Ползу минут пять, весь взмокший от напряжения. И каково же мое удивление, когда в траншею буквально следом вваливается, считай, весь гарнизон дота, включая второго номера с пулеметом и самого старлея! Нет только снайпера; а Михайлов меж тем держит в руках трофейный МП – мой трофейный! – а за спиной командира болтается мешок с гранатами. У меня буквально пропадет дар речи от неожиданности, а старлей тут же начинает отдавать распоряжения властным, жестким голосом:
– Разобрать трофейные винтовки и боеприпасы! Все найденные патроны от СВТ сдаем пулеметному расчету. Самсонов и Томилин: набить максимум дисков и приготовить «дегтярев» к стрельбе!
Люди принимаются энергично двигаться по ходам сообщений на полусогнутых, не высовываясь за бруствер; я «мародерствую» вместе со всеми. Спустя пять минут, отщелкнув все имеющиеся винтовочные патроны из магазинов, найденных на телах павших, нам с Женькой удается набить шесть дисков. Тела наших павших, как и трупы фрицев, складируем на разных концах траншеи; по окончании же работы я с изумлением уставился на старшего лейтенанта, переодевшегося в форму погибшего унтера! Точнее, только в китель. На моих глазах командир сноровисто увязывает несколько немецких колотушек с помощью телефонного кабеля. Заметив мой взгляд, Михайлов сухо прокомментировал:
– Противотанковая связка. Если не подорвать танк, он нас похоронит в ближайшие пару часов. Подойдет он на все те же триста метров, так что мне нужно проползти еще двести и притвориться мертвым фрицем. Может, что и получится… Ну а вы, братцы, уж постарайтесь меня прикрыть!
Я замер, не в силах и слова произнести. Это же верная смерть, там за самоходкой еще человек тридцать держатся! Старлей только приподнимется для броска, как его тут же нашпигуют свинцом!

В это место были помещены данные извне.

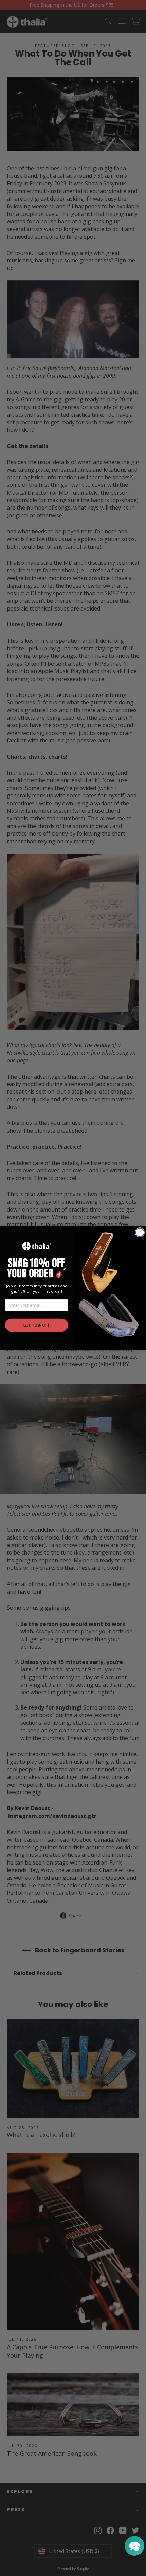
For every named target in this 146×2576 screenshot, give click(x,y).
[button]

Из-за поворота траншеи показался Филатов, прервав мои панические размышления:
– Разрешите обратиться, товарищ старший лейтенант?
– Разрешаю.
– Диски к «дегтяреву» набиты всеми найденными патронами 7,62, но я также обнаружил исправный и готовый к бою трофейный немецкий пулемет. К нему еще есть половина ленты в пятьдесят патронов. Я могу набить ее до конца и поддержать огнем, я уже разобрался, как из МГ стрелять. Самсонову ведь второй номер сейчас все равно не нужен.
Командир согласно кивает.
– Добро. Значит, теперь смотрите внимательно оба: я выползаю вперед и двигаюсь навстречу танку двести метров – он вон уже, к нам развернулся. Вы внимательно смотрите, где я остановлюсь. Когда машина подкатит ко мне метров на десять – не раньше! – тогда открывайте огонь по фрицам, отвлеките их. Эта грохотулина, – тут Михайлов показал на связку аж из семи гранат, – весит килограмма под два, мне бы ее хоть на десять метров швырнуть, и то удача… Так что раньше не стреляйте.

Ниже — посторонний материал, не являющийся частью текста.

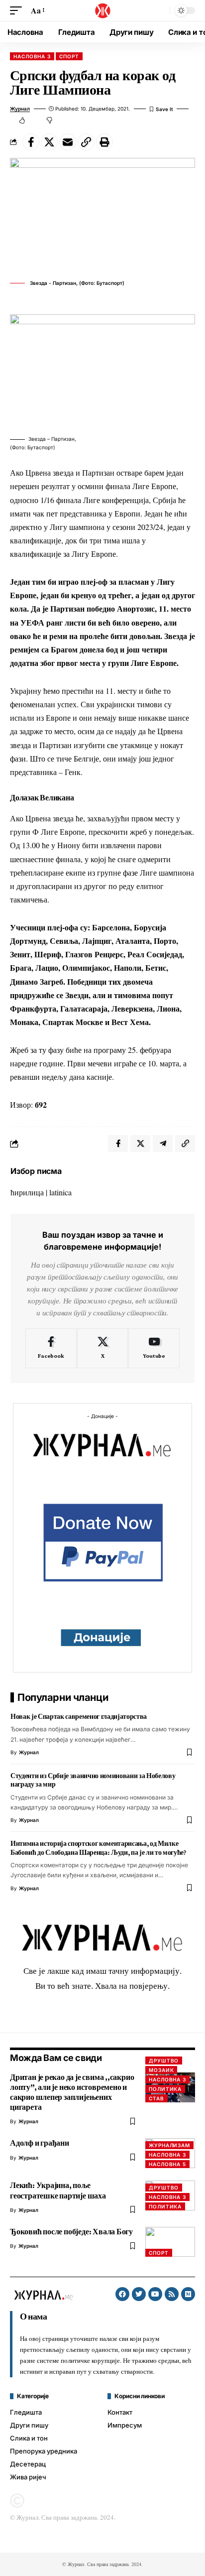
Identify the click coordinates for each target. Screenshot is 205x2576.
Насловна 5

После короткой паузы старлей как-то вымученно улыбнулся и добавил словно бы извиняющимся тоном:
– Ну что, соколики, пожелайте мне удачи!
– Удачи!!!
Мы практически хором выкрикнули свой ответ с Томилиным. И у меня нешуточно сжалось сердце – больно сжалось. Что-то такое я поймал во взгляде Михайлова, обращенном к нам напоследок, прежде чем старлей начал свой последний путь навстречу смерти, перевалившись через бруствер… Хотя придумка командира с переодеванием и может сработать, и сам он вооружен трофейным автоматом, однако же шансов, что ему удастся отступить, пусть и под нашим прикрытием, подпустив врага вплотную… Я их не вижу. И в его взгляде я точно угадал обреченность, но еще… в нем будто бы сквозило немое извинение. Словно бы не сам начальник заставы пополз на верную гибель, а нас послал…
В голове сами собой всплыли строки из мемуаров какого-то петербуржского экскурсовода, ветерана ВОВ. Он в своей книге приводил примеры исключительно жестоких командиров РККА, способных без всяких зазрений совести кидать людей на убой, под вражеские пулеметы, даже не попытавшись их подавить. И что только предельно жестокие, безжалостные и бессердечные командиры могли выжить в бойне Великой Отечественной. Ибо те, кто сохранил человечность и совесть, сами шли на смерть, видя, как гибнут вверенные им подразделения…
Кажется, сегодня, здесь и сейчас я вижу живое воплощение этого примера. Иначе почему именно командир пошел на смерть? У него ведь двое детей, жена… Но и застава действительно погибла. Сколько нас в строю осталось, тех, кто только вчера на рассвете принял первый бой?! После утреннего штурма десятка полтора от силы…
Так, хорош. Надо успокоиться. Что бы там ни задумал Михайлов, но из всех здесь присутствующих только он сам способен воплотить это в жизнь. А вот лично мне нужно постараться его прикрыть так, чтобы старлей живым вернулся в этот окоп, и нечего хоронить командира раньше времени!
Стоит сказать, что план Михайлова вполне удался: медленно, практически незаметно ползя вперед, он сумел сблизиться с самоходкой. Причем та, несмотря на первоначальный прогноз про остановку за триста метров от дота, проехала даже чуть дальше. И теперь все мое внимание приковано к кажущейся практически детской фигурке, аккуратно ползущей по невысокой траве навстречу немецкой технике.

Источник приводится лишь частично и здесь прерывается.